• _Instruction_
Return every line of the data below that contains the string "akzeptieren".

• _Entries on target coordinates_
--------------------
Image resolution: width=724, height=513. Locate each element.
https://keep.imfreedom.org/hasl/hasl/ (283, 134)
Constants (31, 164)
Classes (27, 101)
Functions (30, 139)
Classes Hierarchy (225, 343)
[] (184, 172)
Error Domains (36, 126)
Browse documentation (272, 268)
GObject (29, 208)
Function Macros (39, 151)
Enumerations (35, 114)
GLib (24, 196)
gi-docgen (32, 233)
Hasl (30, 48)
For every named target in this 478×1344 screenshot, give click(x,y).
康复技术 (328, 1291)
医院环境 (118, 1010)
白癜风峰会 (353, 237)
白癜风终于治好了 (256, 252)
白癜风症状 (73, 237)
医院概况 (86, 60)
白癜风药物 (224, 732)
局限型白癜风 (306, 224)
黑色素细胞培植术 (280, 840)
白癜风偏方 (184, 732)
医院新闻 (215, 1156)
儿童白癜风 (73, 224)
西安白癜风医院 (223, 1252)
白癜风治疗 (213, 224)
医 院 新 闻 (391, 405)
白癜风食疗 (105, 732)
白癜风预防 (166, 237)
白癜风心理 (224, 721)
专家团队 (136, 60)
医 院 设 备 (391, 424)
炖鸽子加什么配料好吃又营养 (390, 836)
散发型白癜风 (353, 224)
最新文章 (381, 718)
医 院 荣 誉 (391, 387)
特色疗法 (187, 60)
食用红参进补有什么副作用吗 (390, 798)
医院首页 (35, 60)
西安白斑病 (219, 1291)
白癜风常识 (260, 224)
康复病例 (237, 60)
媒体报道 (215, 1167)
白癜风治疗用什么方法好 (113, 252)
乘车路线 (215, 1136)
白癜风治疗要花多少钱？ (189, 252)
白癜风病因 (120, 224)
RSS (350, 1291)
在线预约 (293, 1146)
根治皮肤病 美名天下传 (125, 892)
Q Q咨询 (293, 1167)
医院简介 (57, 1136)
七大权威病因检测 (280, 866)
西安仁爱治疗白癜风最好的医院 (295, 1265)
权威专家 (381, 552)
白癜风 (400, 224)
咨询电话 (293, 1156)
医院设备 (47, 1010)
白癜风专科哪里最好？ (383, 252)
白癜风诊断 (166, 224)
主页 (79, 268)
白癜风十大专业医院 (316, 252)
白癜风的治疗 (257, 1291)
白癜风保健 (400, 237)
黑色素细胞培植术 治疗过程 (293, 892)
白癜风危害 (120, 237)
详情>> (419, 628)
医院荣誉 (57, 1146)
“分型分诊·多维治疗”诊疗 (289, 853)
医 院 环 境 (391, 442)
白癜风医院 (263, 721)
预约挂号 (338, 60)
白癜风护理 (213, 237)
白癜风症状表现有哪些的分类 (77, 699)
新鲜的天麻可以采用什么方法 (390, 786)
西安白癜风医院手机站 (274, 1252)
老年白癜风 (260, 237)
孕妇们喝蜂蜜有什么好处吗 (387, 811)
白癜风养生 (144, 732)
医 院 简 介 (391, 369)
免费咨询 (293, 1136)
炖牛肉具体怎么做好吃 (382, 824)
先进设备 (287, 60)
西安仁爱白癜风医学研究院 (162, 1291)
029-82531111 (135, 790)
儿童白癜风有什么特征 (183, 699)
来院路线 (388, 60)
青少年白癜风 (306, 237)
--------------------
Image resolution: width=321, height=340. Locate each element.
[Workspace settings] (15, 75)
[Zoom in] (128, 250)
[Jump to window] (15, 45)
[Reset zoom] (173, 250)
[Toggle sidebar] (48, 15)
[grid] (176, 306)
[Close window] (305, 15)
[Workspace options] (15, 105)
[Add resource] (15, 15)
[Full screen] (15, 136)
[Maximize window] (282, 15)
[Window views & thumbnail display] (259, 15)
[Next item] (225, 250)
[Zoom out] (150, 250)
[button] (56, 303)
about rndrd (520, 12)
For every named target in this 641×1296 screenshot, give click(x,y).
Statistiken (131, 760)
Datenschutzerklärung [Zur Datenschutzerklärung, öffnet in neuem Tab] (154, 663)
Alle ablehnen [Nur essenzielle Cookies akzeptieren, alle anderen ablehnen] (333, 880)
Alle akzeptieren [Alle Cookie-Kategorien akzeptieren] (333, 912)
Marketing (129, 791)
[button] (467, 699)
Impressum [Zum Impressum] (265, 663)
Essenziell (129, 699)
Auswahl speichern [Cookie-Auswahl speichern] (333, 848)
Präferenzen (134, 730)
--------------------
• _Output for this exercise_
Alle ablehnen [Nur essenzielle Cookies akzeptieren, alle anderen ablehnen] (333, 880)
Alle akzeptieren [Alle Cookie-Kategorien akzeptieren] (333, 912)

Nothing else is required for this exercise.